WHAT TO PRODUCE =
Exact copy, pictures excluded: print the lines from the one with "Where should I click to: Click the notification" through the final line of the records.
DATA SUPPLIED: Begin
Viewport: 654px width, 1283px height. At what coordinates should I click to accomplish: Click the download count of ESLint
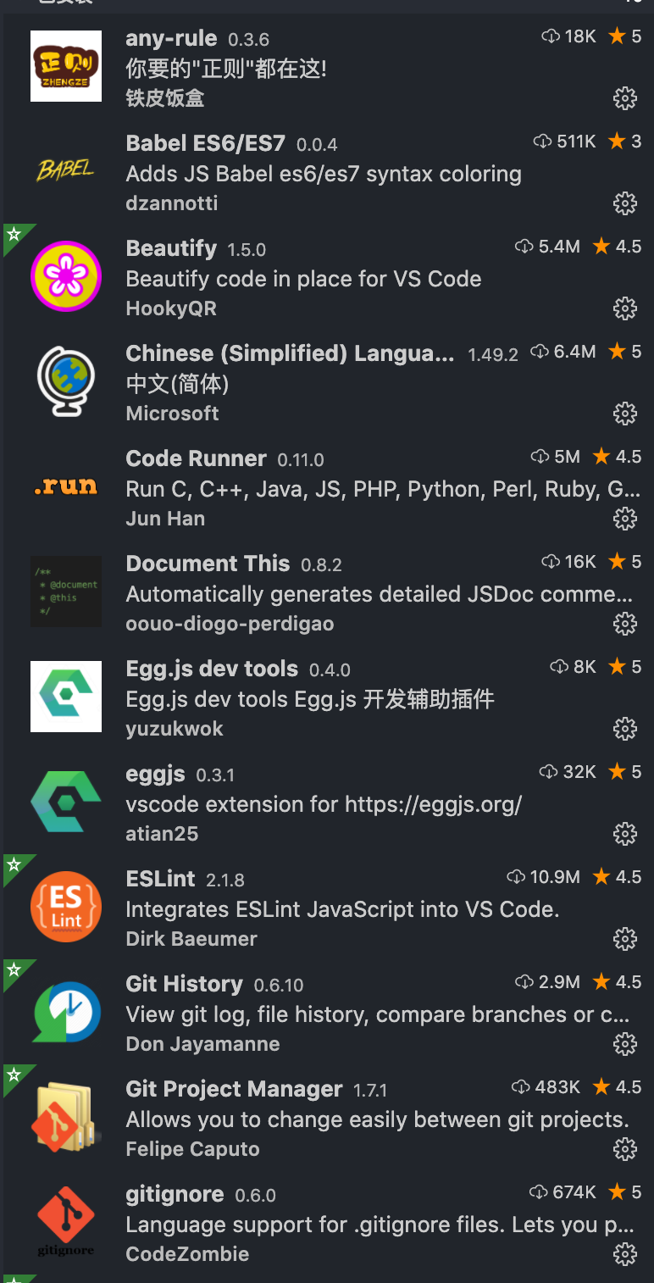click(x=543, y=877)
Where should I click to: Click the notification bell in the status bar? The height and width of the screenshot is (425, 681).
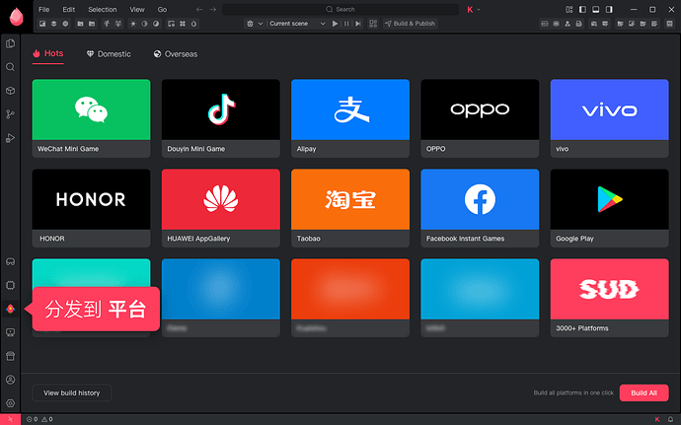point(670,419)
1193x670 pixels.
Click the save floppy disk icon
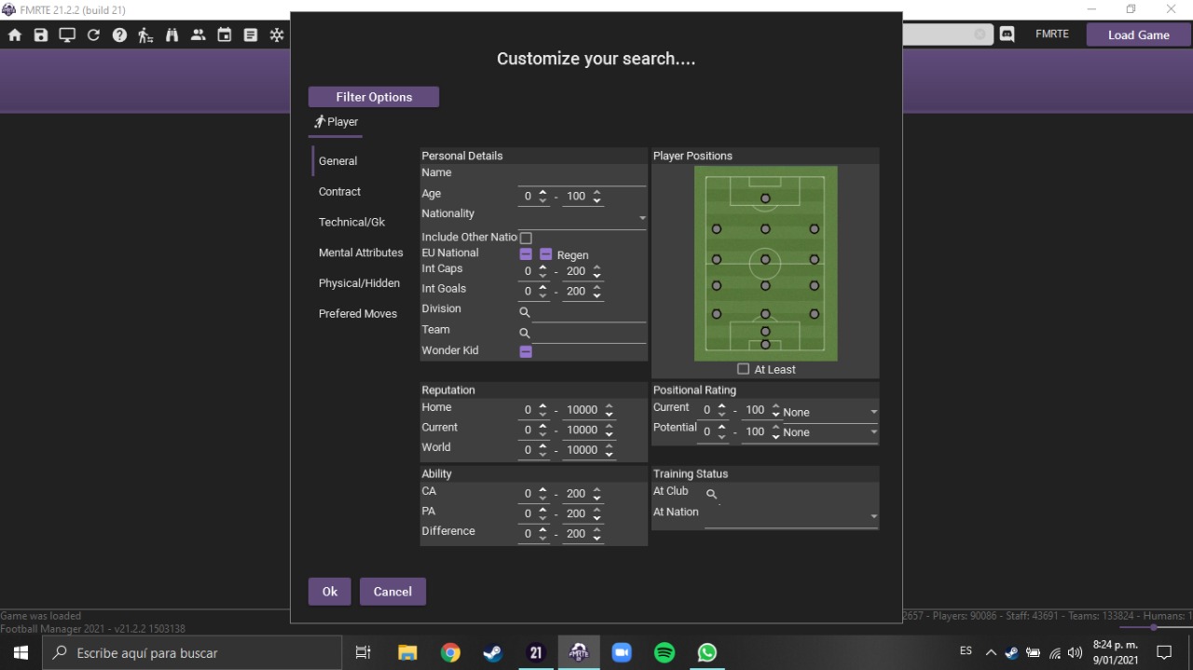41,35
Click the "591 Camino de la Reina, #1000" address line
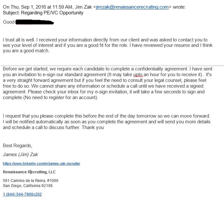224x202 pixels. pyautogui.click(x=31, y=181)
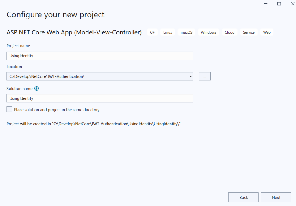Select the C# tag

coord(152,32)
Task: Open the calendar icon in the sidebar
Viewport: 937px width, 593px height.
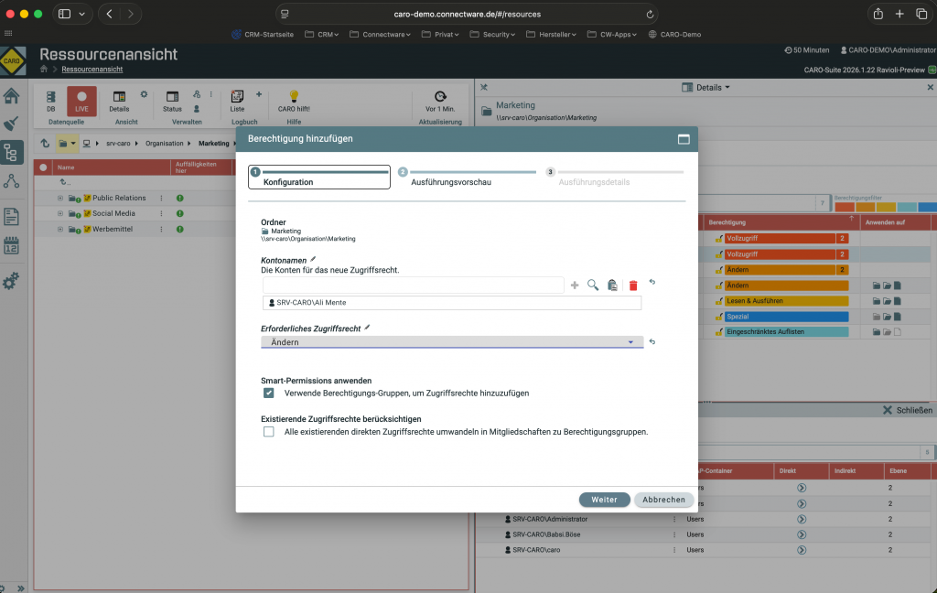Action: point(12,247)
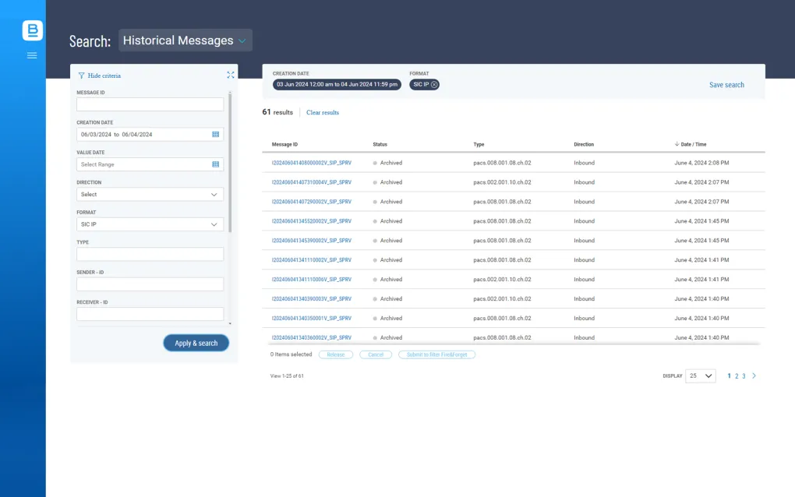Screen dimensions: 795x497
Task: Remove the SIC IP format filter chip
Action: 434,84
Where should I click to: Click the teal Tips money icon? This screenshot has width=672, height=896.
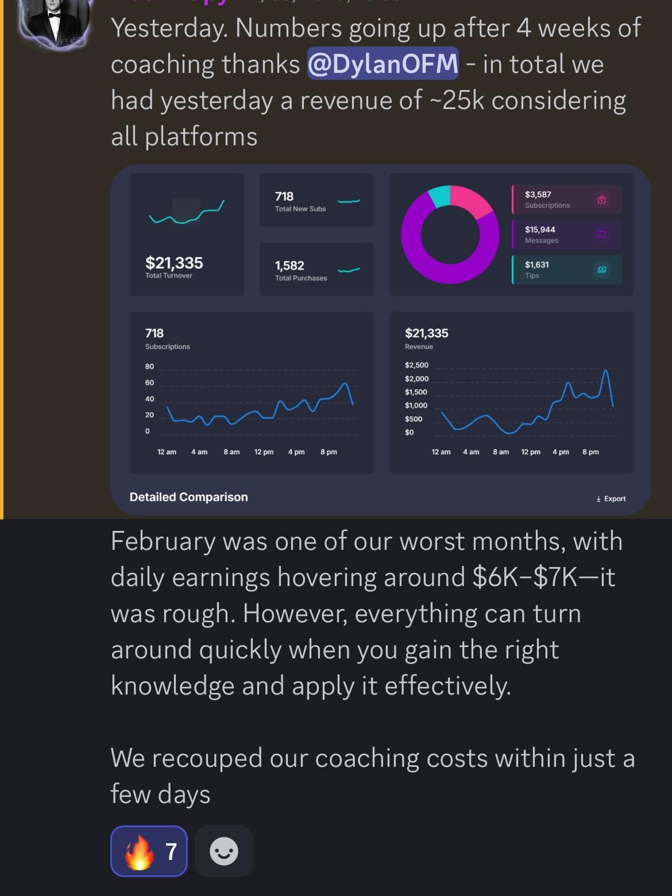[x=601, y=269]
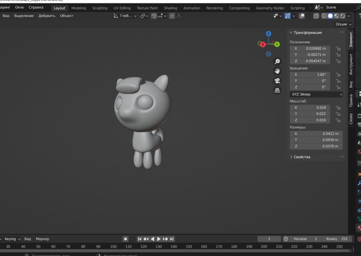
Task: Jump to the timeline end frame
Action: tap(172, 239)
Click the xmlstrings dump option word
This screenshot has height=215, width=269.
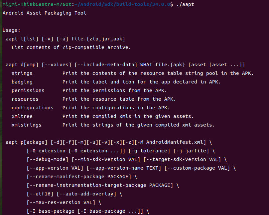(26, 125)
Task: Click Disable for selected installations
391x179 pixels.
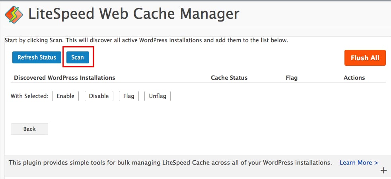Action: (99, 96)
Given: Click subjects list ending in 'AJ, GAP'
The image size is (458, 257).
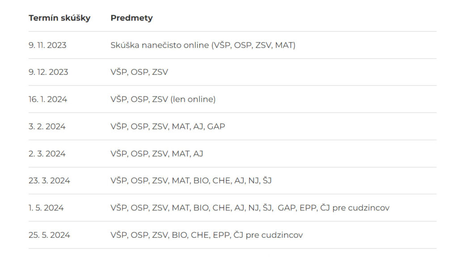Looking at the screenshot, I should click(168, 126).
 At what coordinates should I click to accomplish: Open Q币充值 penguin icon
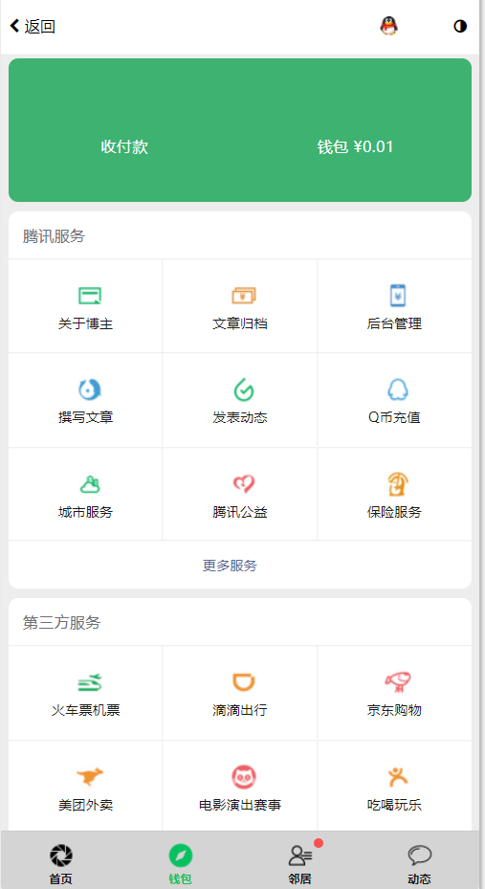[398, 390]
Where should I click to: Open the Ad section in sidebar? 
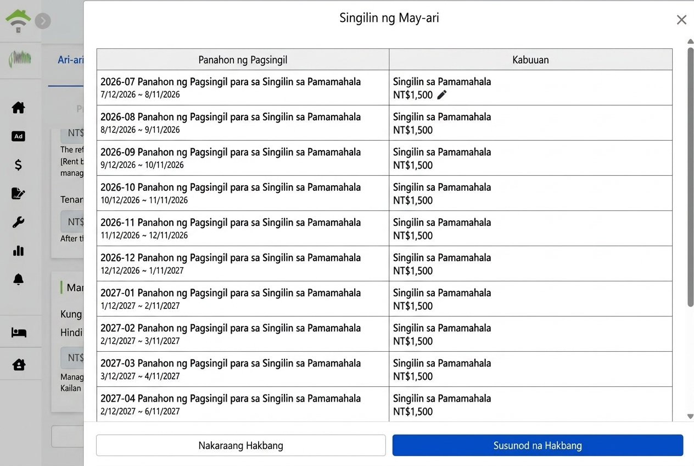(x=19, y=136)
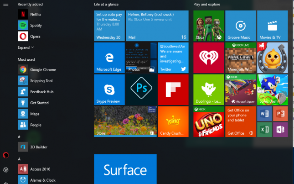This screenshot has width=294, height=184.
Task: Open the Microsoft Edge tile
Action: coord(109,58)
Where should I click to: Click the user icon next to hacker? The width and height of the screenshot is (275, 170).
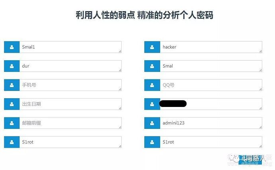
DATA SUPPLIED: End
RESPONSE BOX =
Where should I click to: Click the notification bell in the status bar? The height and width of the screenshot is (425, 681).
point(670,419)
1193x670 pixels.
Click the save floppy disk icon
41,35
Click the "591 Camino de la Reina, #1000" address line
224x202 pixels. pyautogui.click(x=31, y=181)
Select the C# tag

coord(152,32)
Task: Open the calendar icon in the sidebar
Viewport: 937px width, 593px height.
Action: point(12,247)
Screen dimensions: 795x497
Task: Remove the SIC IP format filter chip
Action: 434,84
Where should I click to: Click the teal Tips money icon? This screenshot has width=672, height=896.
[x=601, y=269]
Task: Jump to the timeline end frame
Action: tap(172, 239)
Click the xmlstrings dump option word
This screenshot has height=215, width=269.
(26, 125)
Task: Click Disable for selected installations
391x179 pixels.
Action: (99, 96)
Given: Click subjects list ending in 'AJ, GAP'
The image size is (458, 257).
Looking at the screenshot, I should click(168, 126).
 At what coordinates should I click to accomplish: Open Q币充值 penguin icon
[398, 390]
Where should I click to: Open the Ad section in sidebar? 
(x=19, y=136)
This screenshot has width=294, height=184.
Task: Open the Microsoft Edge tile
Action: coord(109,58)
Where should I click to: Click the user icon next to hacker? The width and height of the screenshot is (275, 170).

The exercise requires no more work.